Every day on my country ride to town where I work, I used to drive by Seven Gables Road. It gave me the creeps, let me tell you, just seeing that name "Seven Gables" and remembering the story of that poor woman wreaking vengeance on anyone who goes near her property. But one day I worked up the courage to drive down Seven Gables Road and see if anything would happen. It is a very lonely, quiet dirt road with a few houses near the main road, but soon becomes abandoned and then a dead end. I parked my little Aveo and got out slowly with my camera. I looked across the fence where the house had been, toward the dead tree and cloud in the photo I took, above. Suddenly through the whispering wind someone yelled in the distance! It was a man's voice, not a woman's, but what did that matter! Heart thumping, I jumped in the car, turned it around and made dust fly as I tore back to the main road. I take a different route to work most of the time now, not that I'm afraid or anything. I just like driving through town.

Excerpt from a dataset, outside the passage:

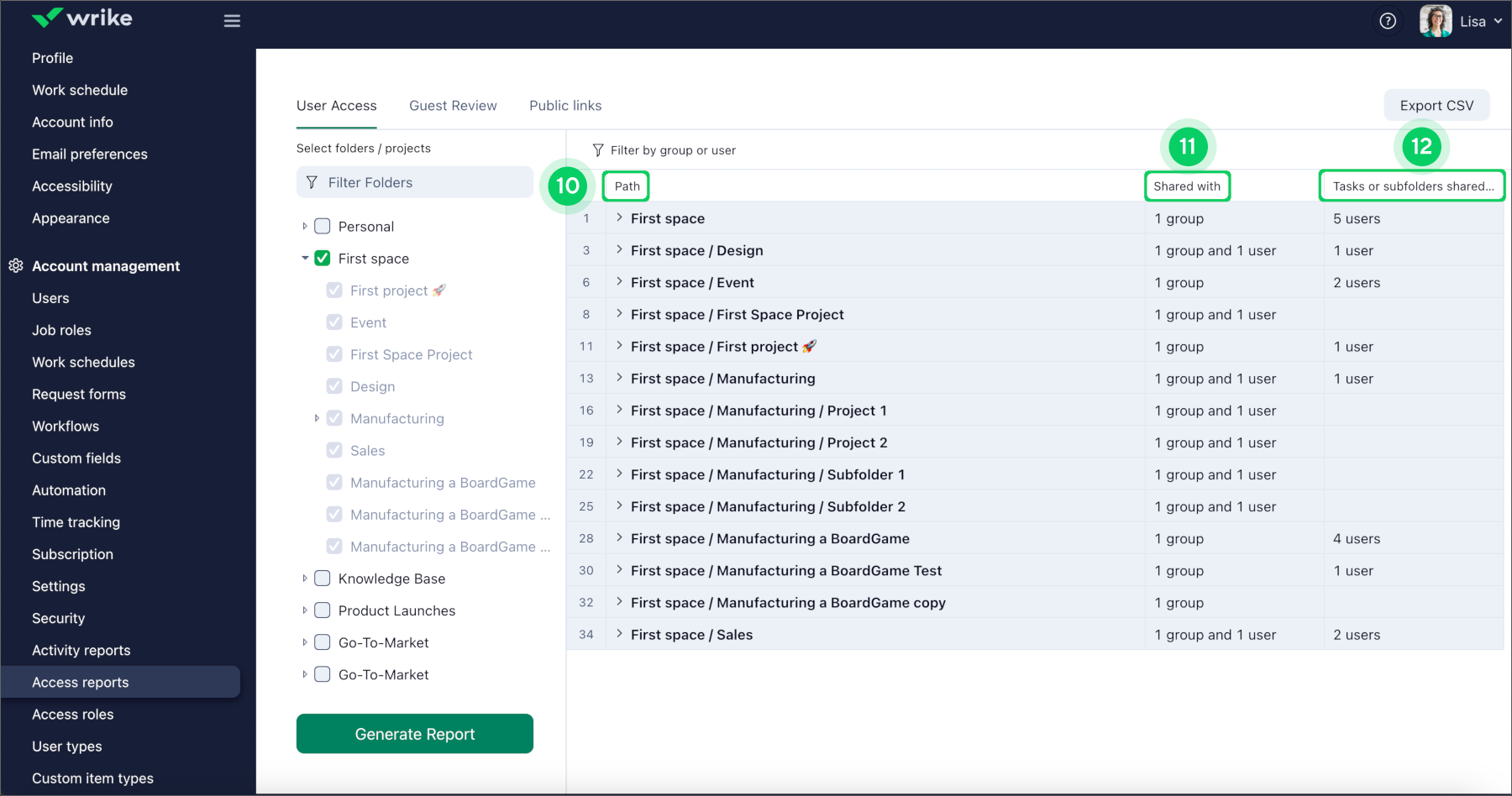The height and width of the screenshot is (796, 1512).
Task: Check the Personal folder checkbox
Action: 323,227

One last eerie thing: Yesterday when I bravely changed my route to work again so I could stop and snap a photo of the Seven Gables Road sign, below, I was angling for a shot and suddenly there in the frame was "my tree" - the tree in my profile picture. I never noticed that it sits right at the foot of Seven Gables Road. You know I quickly scrambled back into my car this time too, my heart thumping again. Oh, and you know about The House of the Seven Gables too, right? Nathaniel Hawthorne's novel about a house haunted by witches and spirits? I mean, how much more spookiness do you want?





(I carved the two jack-o-lanterns in the photos, above, a couple years ago. I used to love carving different things every year when the kids were growing up. I remember doing Carebears one year. Unfortunately, my wrists are too weak to carve through that thick, hard pumpkin flesh now. Plus, we don't have kids at home any more, boohoo - BOO! hoo.)